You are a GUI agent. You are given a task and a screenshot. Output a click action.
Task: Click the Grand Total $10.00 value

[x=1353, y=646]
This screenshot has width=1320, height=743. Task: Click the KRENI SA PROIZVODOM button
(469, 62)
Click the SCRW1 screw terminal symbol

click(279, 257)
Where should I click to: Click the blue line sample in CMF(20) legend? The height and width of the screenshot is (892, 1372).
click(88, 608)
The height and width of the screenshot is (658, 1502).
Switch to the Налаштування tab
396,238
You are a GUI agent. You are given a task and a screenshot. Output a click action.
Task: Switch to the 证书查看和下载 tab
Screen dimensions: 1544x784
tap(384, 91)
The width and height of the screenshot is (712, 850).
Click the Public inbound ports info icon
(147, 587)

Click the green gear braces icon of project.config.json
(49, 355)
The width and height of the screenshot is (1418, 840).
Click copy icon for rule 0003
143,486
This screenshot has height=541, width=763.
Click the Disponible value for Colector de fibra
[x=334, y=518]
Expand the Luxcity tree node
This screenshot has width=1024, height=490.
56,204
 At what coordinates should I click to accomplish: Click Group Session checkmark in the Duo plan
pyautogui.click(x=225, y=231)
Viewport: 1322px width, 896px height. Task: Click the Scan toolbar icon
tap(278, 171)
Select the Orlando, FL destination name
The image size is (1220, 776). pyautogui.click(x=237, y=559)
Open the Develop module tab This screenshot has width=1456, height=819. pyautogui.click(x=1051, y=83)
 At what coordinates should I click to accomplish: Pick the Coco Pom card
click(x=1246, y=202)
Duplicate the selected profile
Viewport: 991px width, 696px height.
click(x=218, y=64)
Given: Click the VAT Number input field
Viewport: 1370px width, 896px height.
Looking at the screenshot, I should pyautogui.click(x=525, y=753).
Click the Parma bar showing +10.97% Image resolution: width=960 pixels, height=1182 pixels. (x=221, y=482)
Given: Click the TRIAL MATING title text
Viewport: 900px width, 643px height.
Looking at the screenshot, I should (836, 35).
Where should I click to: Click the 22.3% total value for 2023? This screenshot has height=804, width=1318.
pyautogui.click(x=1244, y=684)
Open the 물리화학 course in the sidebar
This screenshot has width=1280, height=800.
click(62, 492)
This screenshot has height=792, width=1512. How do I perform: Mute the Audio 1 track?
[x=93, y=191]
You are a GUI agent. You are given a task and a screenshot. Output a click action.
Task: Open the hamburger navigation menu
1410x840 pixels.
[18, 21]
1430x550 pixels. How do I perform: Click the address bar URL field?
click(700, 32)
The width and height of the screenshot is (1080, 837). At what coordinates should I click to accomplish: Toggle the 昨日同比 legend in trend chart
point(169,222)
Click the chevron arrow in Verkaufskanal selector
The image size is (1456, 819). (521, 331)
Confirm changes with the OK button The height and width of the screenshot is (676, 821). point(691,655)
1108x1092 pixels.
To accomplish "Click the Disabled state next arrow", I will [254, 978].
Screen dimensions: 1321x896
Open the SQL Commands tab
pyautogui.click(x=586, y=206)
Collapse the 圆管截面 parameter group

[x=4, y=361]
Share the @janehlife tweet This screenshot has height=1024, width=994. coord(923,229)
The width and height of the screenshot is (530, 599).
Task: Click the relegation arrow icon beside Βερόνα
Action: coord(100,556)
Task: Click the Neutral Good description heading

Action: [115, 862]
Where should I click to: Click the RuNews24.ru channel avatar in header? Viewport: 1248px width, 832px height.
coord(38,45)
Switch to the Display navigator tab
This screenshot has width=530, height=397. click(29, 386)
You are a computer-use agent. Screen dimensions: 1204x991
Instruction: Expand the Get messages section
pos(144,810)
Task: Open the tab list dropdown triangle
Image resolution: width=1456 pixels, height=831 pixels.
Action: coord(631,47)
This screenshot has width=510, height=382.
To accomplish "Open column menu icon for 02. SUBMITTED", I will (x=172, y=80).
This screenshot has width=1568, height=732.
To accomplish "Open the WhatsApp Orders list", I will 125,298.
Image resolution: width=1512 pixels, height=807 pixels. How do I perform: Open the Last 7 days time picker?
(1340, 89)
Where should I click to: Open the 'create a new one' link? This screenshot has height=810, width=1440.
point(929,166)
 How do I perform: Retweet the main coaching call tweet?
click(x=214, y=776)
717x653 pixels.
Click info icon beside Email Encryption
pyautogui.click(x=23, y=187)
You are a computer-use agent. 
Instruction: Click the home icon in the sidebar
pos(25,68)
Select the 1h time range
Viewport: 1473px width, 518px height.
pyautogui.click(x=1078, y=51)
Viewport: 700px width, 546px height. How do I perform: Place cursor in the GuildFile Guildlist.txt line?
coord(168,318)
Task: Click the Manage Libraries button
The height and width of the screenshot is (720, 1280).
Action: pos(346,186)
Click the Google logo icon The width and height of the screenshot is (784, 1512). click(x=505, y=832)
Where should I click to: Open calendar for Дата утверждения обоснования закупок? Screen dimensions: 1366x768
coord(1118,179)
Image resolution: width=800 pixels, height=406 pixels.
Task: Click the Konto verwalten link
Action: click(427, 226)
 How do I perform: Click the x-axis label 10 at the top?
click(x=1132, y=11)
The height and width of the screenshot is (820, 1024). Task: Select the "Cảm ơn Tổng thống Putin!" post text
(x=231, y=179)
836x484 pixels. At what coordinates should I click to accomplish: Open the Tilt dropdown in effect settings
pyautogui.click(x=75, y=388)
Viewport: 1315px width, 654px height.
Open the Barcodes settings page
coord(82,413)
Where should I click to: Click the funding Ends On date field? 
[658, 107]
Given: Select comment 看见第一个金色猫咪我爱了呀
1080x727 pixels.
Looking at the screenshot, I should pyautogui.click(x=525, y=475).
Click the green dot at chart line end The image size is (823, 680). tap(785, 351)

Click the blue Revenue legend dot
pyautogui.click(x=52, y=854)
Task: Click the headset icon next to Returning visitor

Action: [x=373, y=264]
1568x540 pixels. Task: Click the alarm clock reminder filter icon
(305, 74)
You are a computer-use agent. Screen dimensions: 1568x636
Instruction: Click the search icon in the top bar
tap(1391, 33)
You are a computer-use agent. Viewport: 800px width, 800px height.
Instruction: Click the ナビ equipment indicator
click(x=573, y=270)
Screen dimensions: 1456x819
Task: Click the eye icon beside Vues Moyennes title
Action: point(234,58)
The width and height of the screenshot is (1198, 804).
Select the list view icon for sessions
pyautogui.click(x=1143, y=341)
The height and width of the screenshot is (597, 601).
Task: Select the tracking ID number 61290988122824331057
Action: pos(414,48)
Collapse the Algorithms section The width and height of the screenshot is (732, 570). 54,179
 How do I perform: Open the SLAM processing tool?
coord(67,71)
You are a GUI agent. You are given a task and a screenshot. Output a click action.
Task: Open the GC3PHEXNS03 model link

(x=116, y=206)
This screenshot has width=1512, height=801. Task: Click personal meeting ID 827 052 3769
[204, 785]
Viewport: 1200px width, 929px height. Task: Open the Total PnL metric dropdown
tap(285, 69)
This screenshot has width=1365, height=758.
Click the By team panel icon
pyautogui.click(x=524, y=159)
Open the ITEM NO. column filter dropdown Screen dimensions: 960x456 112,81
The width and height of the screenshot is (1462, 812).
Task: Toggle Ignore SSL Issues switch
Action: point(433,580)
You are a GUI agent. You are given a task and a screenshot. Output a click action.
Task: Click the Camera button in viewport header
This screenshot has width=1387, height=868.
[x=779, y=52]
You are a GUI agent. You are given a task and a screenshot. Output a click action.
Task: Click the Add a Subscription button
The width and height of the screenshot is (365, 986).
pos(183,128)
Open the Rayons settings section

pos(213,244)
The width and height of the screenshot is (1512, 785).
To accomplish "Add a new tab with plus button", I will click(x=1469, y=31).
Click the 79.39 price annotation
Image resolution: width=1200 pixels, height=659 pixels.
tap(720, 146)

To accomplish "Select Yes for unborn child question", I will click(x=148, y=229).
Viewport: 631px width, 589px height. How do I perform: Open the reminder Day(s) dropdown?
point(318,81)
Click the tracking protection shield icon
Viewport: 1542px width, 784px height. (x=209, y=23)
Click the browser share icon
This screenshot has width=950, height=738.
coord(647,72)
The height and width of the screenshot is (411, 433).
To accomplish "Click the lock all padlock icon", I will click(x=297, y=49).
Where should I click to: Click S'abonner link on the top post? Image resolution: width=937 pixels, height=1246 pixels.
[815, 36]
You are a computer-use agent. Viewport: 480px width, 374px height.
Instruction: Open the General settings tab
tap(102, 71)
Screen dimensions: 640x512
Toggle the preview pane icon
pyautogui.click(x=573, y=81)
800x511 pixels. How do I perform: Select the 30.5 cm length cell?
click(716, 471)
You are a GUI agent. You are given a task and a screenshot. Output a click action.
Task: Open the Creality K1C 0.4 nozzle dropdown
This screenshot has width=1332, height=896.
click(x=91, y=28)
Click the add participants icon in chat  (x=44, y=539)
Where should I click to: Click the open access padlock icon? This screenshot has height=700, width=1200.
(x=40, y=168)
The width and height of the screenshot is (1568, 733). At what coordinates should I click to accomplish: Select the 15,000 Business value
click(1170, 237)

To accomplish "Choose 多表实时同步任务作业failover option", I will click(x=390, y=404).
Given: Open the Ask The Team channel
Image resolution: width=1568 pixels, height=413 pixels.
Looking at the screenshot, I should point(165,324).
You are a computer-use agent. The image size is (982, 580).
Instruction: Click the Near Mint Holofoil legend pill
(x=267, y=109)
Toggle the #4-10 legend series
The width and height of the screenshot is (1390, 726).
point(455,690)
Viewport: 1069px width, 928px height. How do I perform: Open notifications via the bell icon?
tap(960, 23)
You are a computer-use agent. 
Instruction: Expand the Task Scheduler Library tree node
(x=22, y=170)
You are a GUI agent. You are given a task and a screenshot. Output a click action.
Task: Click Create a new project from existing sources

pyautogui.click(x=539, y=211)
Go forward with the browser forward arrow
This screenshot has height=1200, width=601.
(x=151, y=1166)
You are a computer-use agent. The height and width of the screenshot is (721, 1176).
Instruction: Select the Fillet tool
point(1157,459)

● What is needed: Pick out every line in the listing above that contains the word "post". Matches must agree in case.

● Solution for this task:
The height and width of the screenshot is (820, 1024). Task: Select the "Cảm ơn Tổng thống Putin!" post text
Where should I click to: Click S'abonner link on the top post? Image resolution: width=937 pixels, height=1246 pixels.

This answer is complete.